M: I guess our premise for the book is that optimism and imagination win through, and mistakes are essential to the process of growing up to be a grounded resilient person. The story follows a classic fairy tale plot line. The protagonist is a girl called Briannca on the cusp of adolescence. She goes to work in a crystal shop where she meets Ruby, the keeper of the dragon crystals. Over to you, Peter.
P: For the very first time in her life, Briannca experiences some major losses as she joins Ruby and the dragons in their quest to save the moon and defeat the incredibly evil Candleman. And she is faced with some big decisions as she and her nerdy brother, Enjee, embark upon a fabulous journey as they weave in and out of various dimensions.
M: Yes, Enjee’s ability with computer games turns out to be be very handy to solve some wicked situations. The dragons as characters are quite tricky but then again they are not human. 
P: And I think it’s fair to say that this is no ordinary story. The main characters find themselves in some weird and wonderful places and encounter some incredibly bizarre creatures.
How did you create the characters?
M: We decided on the sister and brother and shopkeeper, and then I recollect that we looked at crystal lore, do you remember how we settled on seven dragons?
P: Yes - the seven dragons are roughly based upon the seven alchemical metals that Carl Jung refers to in his theory of spiritual transformation. And, of course, the stages of individuation that he identifies surface regularly in our book as Briannca makes the transition from childhood to adolescence. 
M: I had the chapter where Rose dragon was first drawn out as a character by Briannca. Her crystal is rose quartz which heals and promotes unconditional love. She is incredibly playful but very grounded at the same time. You developed the Golden dragon, Peter, how do you see him?
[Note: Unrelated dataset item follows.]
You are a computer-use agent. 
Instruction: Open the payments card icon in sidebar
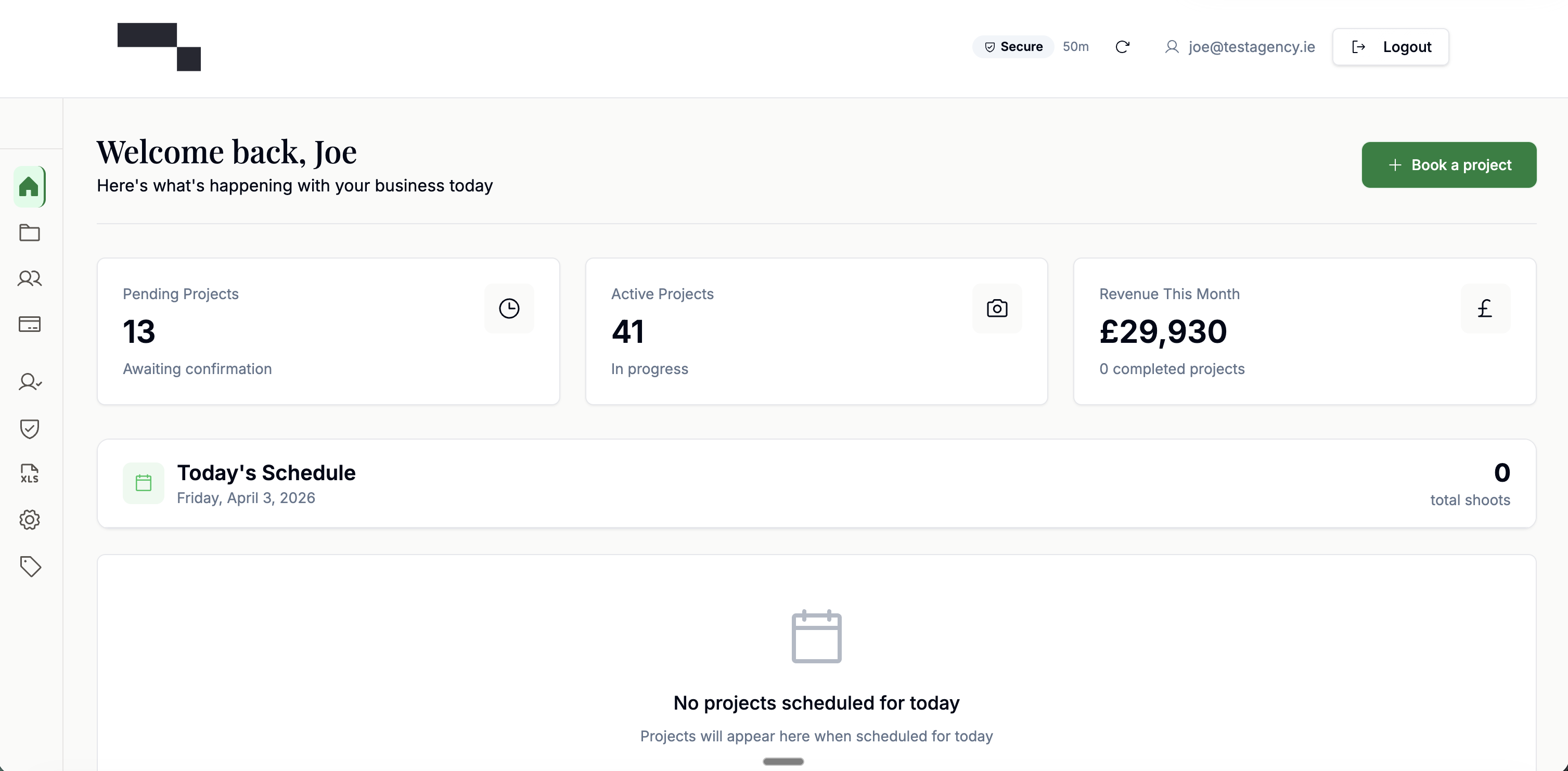coord(29,324)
P: He is the burning sun: a huge force of energy and leader of the dragons. Yet, deep down beneath his pragmatic exterior, there is a warmth and sensitivity in him that surfaces when Briannca is feeling upset or distressed. Just like his crystal, amber, he is both invigorating and calming.
How did we feel sending each other chapters? How did we feel reading each other’s chapters?
M: I was always so excited when I received the chapters from you. I remember waiting for you to write the first chapter and then it arrived. It was a magic moment I will never forget! I read it and it was perfect, so beautifully expressed. And then I had to write the second. Oh, I was so nervous sending it off and I tried to leave threads for you to pick up. I wondered which one would appeal to you. For me it was like an extended drama improvisation... over to you...
P: And I was amazed when you sent over chapter 2 - the distance between us and the fact that we had never physically met seemed irrelevant as your chapter took up the story seamlessly from chapter 1. Well - I say ‘amazed’ but, on reflection, I believe we somehow knew that our imaginations would meld together and the chapters would flow.
What about editing?
P: The editing has been fun, though I must confess to a degree of anxiety when first editing ‘your’ chapters. I remember tentatively apologizing to you in advance should I suggest any changes and you responded with, ‘Hey! Go for it! If I don’t agree I will say so!’ Your comment really freed me up to edit with impunity. For me, editing the book together enabled me to relinquish any kind of ownership of the chapters that I’d written. Now, it truly is ‘our’ book - there feels to be no ‘you and me’ about it any longer ~ only ‘us’. Was it a similar kind of process for you?
M: Yes it was, I feel that editing together worked really well because we did start to think about the book as a whole instead of chapter to chapter - it stopped being a dance and became a threaded unified work. I enjoyed the editing process very much and it very much is ‘our’ book now. 
What are our next steps?
M: We need to find publishers interested in children’s books and young adult fantasy to approach. I feel we have a series in the Crystal Space …
P: Definitely! And the prospect of writing a sequel with you thrills me.
M: I have the distinct sensation the sequel is sitting in a dragon’s egg somewhere hatching as we speak.